*SUPPLIED PASSAGE*.

..........

# Plantex, ferrous or ferric?



## Raul-7 (Feb 4, 2004)

Does Plantex supply ferric or ferous Fe? I think I remember it supplying both, but more ferric...so basically it's not a good source of iron? :?


----------



## Chuck H (Jan 25, 2004)

Hey Raul,

What info I've seen regarding Plantex CSM indicates the iron is chelated, which implies ferric iron. I'm not sure what the chelator is. Probably EDTA or DTPA. The only fertilizer with ferrous iron that I'm aware of is the Flourish stuff. Personally, I prefer chelated iron.


----------



## markstr (Feb 23, 2004)

Interesting topic on this.....

I was real curious as well in regards to dosing this (Plantex CSM )
which by the way I do....
OR would it be more benificial to dose this in conjunction
with the Flourish Iron ( which I have as well ) or seperatly??
Recommendations Anyone???
Sounds like were dealing with different types of Iron???


----------



## Chuck H (Jan 25, 2004)

Markstr,

Yes, we are talking about two different forms of iron. Ferrous iron, which is soluble, and ferric iron, which is insoluble unless chelated.

My experience with Flourish Iron (ferrous gluconate) is that it quickly precipitates out of the water column, which indicates that the ferrous iron is changing states and becoming ferric iron.

However, this may not be a bad thing. HeyPK has a very interesting theory that plants which require a lot of iron come from waters that contain high levels of iron due to water seeping out of soils rich in ferrous iron. His hypothesis is that the plants get their iron from the precipitate as it lands on stems and leaves. I am hoping to do more experimentation with ferrous iron in the hopefully not too distant future with this idea in mind. I also want to do a more in depth comparison between ferrous gluconate and chelated forms of Fe using plants known to require higher levels of iron.

Currently, I add both forms of Fe; a little ferrous gluconate from Flourish, and the majority from a chelated form, FeDTPA. My plants do well under this formula, though I often feel that I can further improve the health of my plants and continue to tweak things (I'm also by nature a tinkerer and find it hard to leave things alone  ).

Adding Flourish Iron to your dosing regimen would certainly not hurt anything, and you may find that it improves the health of your plants. If you do decide to dose Flourish Iron, I would be interested in hearing your observations.


----------

..........

*RECORD EXTRACTS*.
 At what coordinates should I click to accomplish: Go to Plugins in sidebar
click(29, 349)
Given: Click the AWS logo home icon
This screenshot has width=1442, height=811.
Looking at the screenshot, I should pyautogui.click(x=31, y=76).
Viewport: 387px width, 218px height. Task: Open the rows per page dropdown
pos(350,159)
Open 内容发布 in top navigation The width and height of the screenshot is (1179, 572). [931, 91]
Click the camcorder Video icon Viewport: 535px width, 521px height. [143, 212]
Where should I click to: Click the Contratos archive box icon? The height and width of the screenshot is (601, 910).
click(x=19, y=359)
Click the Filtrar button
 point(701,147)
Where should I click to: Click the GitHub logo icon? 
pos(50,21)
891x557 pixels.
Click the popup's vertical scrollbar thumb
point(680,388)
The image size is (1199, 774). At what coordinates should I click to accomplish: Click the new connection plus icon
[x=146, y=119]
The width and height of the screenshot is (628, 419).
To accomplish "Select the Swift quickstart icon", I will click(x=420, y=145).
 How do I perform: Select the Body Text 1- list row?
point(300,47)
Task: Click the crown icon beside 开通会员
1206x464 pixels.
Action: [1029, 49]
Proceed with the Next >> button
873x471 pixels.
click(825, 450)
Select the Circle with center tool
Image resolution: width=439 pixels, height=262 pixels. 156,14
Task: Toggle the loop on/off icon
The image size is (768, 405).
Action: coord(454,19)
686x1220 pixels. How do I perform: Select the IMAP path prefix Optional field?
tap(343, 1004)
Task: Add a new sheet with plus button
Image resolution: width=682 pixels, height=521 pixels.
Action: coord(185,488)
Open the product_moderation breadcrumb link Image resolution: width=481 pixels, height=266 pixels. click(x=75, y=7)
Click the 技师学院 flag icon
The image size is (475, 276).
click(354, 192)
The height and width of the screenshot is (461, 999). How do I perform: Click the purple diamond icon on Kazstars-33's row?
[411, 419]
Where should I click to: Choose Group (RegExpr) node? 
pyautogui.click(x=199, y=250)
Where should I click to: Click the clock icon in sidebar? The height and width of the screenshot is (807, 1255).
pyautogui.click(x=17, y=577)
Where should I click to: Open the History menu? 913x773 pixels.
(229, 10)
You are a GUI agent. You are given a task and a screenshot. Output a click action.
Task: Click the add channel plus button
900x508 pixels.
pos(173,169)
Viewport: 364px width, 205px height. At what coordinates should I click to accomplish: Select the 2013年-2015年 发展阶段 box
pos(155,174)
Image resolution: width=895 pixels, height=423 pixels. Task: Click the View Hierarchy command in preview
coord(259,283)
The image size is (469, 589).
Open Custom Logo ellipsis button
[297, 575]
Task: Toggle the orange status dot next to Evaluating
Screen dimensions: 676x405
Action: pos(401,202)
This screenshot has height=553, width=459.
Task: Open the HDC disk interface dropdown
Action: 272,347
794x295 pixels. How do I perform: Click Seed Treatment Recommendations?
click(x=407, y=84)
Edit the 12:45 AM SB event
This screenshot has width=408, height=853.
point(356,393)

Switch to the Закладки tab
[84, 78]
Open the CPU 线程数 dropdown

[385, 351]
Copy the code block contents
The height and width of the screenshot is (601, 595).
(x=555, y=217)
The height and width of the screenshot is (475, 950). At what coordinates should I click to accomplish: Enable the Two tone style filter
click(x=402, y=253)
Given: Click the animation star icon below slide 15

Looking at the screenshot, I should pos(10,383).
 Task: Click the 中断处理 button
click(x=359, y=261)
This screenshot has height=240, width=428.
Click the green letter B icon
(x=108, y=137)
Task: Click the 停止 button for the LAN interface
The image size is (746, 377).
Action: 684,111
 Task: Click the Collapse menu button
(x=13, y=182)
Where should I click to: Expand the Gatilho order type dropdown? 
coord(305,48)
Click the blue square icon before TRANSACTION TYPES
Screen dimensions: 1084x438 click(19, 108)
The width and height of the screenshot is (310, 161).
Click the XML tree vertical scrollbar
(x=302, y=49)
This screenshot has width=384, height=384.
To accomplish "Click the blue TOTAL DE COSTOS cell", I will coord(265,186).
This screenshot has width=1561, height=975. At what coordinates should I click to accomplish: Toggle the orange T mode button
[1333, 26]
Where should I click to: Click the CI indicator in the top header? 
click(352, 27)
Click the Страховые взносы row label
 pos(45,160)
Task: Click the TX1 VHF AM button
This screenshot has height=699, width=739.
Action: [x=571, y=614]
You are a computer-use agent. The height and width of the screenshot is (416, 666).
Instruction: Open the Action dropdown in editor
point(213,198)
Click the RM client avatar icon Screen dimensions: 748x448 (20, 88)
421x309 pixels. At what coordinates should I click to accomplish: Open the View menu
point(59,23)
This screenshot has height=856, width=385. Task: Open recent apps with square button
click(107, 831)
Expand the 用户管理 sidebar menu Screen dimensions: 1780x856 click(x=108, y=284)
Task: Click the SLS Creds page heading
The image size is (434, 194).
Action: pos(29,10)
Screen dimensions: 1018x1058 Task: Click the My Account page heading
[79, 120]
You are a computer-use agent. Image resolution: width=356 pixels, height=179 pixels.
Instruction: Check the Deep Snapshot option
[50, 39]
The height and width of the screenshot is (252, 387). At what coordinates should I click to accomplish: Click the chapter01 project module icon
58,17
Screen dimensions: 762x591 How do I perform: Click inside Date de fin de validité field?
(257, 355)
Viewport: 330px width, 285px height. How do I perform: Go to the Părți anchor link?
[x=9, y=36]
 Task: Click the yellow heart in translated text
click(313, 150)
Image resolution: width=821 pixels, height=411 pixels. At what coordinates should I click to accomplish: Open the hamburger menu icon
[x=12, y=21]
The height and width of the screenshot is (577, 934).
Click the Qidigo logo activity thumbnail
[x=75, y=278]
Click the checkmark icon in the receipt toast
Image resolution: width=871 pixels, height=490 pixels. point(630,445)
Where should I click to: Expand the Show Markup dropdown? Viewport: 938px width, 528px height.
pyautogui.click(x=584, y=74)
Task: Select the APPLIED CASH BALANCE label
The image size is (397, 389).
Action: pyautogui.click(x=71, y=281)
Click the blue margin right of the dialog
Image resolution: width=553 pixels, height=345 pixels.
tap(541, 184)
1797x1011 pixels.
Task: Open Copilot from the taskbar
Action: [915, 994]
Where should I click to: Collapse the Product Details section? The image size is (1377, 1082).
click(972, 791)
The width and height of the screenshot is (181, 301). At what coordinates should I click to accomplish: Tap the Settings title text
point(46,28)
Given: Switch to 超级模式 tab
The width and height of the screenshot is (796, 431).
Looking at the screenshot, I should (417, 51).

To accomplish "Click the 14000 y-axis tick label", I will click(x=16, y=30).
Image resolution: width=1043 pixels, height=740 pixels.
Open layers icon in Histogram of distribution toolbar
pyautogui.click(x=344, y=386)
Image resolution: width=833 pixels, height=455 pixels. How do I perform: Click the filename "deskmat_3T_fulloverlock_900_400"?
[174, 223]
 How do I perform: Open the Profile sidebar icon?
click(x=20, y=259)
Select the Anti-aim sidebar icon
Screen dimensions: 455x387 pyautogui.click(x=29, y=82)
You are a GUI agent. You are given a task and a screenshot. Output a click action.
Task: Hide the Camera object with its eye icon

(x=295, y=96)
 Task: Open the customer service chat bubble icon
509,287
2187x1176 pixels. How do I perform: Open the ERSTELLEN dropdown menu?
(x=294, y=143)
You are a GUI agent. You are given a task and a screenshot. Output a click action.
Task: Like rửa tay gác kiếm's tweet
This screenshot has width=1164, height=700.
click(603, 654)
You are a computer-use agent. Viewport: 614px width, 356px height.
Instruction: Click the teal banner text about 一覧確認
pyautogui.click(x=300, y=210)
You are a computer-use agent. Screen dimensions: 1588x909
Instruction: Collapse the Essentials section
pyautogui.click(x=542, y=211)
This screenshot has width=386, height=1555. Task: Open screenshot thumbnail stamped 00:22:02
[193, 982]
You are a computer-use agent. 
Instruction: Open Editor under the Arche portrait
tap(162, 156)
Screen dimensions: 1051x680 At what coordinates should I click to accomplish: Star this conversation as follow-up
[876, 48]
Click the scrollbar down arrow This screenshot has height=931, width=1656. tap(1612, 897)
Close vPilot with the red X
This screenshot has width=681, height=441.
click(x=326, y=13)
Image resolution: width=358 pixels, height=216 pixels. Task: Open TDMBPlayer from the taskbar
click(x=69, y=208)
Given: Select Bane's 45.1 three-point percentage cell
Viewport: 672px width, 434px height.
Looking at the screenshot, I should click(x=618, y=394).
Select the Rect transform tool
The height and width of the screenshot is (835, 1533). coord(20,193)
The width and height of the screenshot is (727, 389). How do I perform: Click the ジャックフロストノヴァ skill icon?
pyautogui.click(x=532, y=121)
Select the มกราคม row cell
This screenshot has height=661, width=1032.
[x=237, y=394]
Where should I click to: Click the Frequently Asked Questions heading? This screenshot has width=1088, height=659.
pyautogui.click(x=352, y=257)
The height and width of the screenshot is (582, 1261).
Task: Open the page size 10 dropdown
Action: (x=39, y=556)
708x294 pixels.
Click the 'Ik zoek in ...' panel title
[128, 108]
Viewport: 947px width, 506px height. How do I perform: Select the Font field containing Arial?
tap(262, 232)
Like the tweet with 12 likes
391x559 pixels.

..........

*EXERCISE TASK*.
Answer these questions from the forum thread on Plantex and iron:
(a) Which fertilizer does Chuck H name as the only one he knows of with ferrous iron?
(b) What form of iron does Flourish Iron contain?
(c) From which chelated form does Chuck H add most of his iron?

*SOLUTION*.
(a) Flourish
(b) Ferrous gluconate
(c) FeDTPA